### Exercise prompt
Copy, with no pictures, the line that contains "上水道 (329, 77)" and each line after it down to the end of the entries below, exactly.
--- Data provided Enclosed Below ---
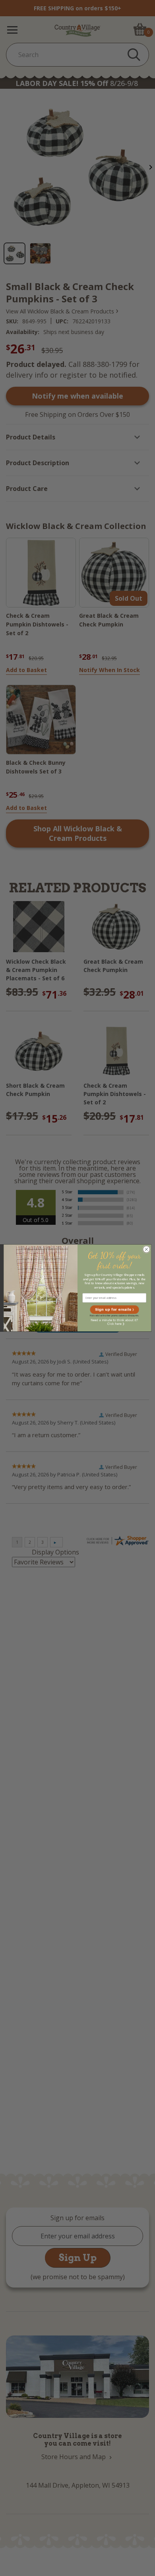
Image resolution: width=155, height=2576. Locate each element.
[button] (114, 1309)
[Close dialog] (146, 1249)
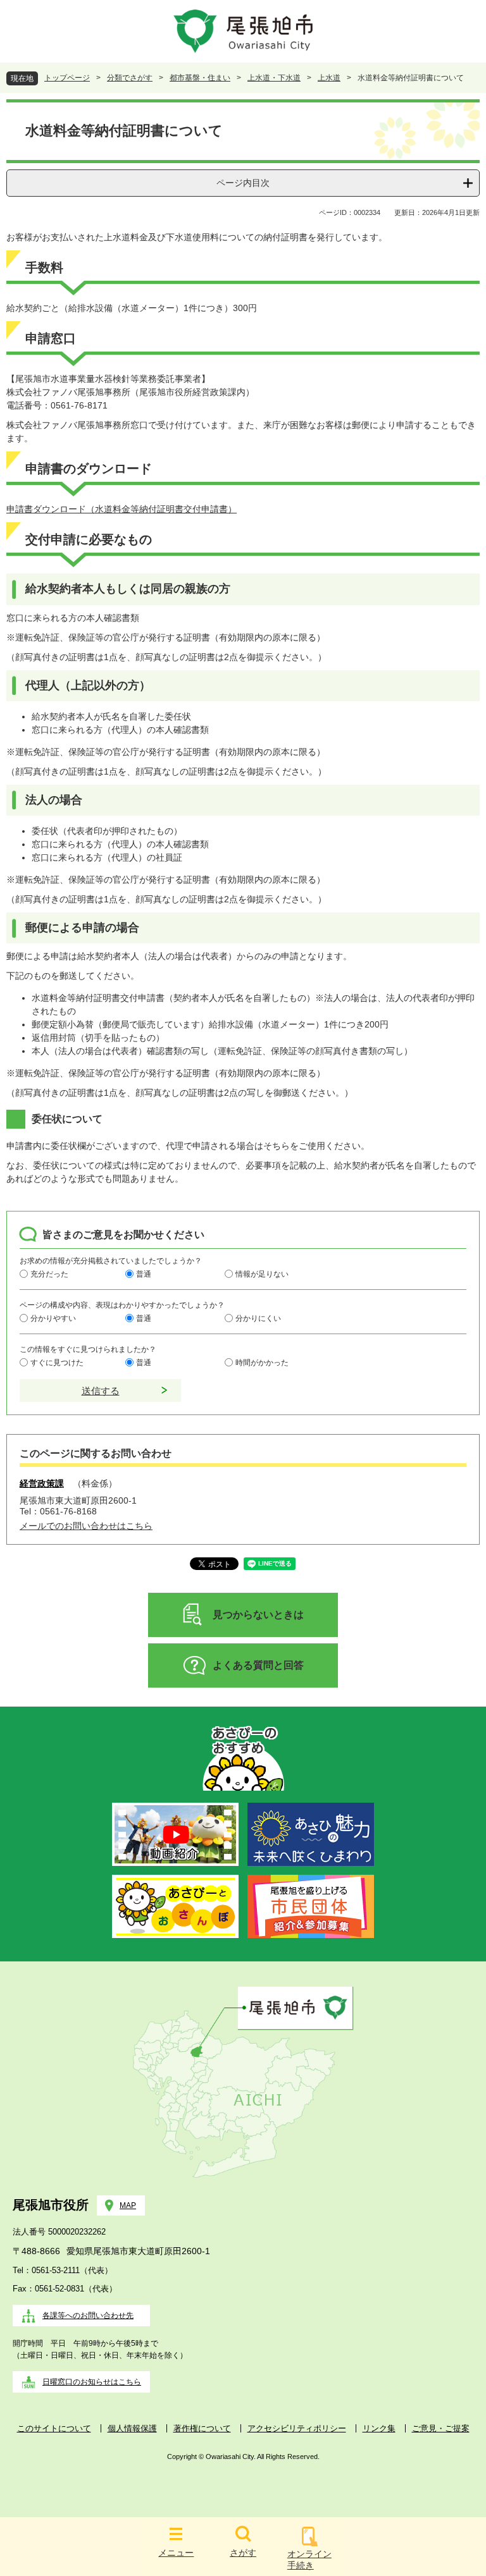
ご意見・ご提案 (441, 2428)
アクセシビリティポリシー (296, 2428)
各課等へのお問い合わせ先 (88, 2315)
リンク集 (379, 2428)
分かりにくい (258, 1317)
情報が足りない (262, 1273)
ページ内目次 (243, 183)
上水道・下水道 (274, 77)
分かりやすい (53, 1317)
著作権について (202, 2428)
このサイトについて (54, 2428)
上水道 (329, 77)
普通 (143, 1273)
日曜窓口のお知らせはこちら (91, 2381)
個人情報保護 (132, 2428)
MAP (128, 2205)
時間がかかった (262, 1362)
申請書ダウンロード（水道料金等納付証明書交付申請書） (121, 509)
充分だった (49, 1273)
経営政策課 (42, 1483)
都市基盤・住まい (200, 77)
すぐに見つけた (57, 1362)
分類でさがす (130, 77)
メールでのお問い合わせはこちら (86, 1526)
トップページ (67, 77)
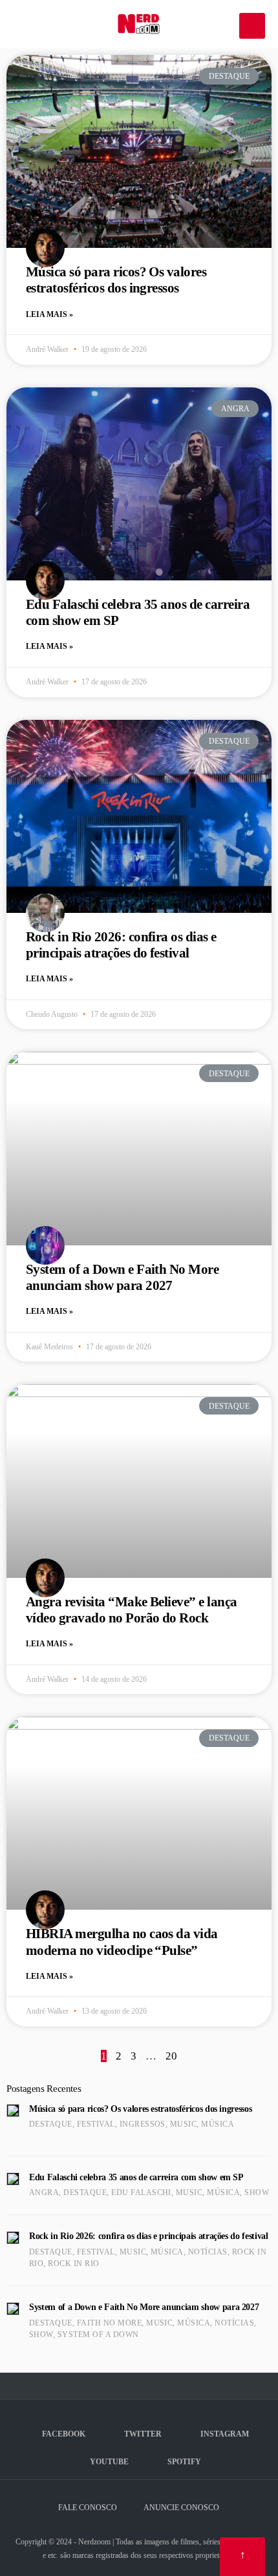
--- End of Enclosed Data provided ---
### Your solution
上水道 (329, 77)
普通 (143, 1273)
日曜窓口のお知らせはこちら (91, 2381)
個人情報保護 (132, 2428)
MAP (128, 2205)
時間がかかった (262, 1362)
申請書ダウンロード（水道料金等納付証明書交付申請書） (121, 509)
充分だった (49, 1273)
経営政策課 (42, 1483)
都市基盤・住まい (200, 77)
すぐに見つけた (57, 1362)
分類でさがす (130, 77)
メールでのお問い合わせはこちら (86, 1526)
トップページ (67, 77)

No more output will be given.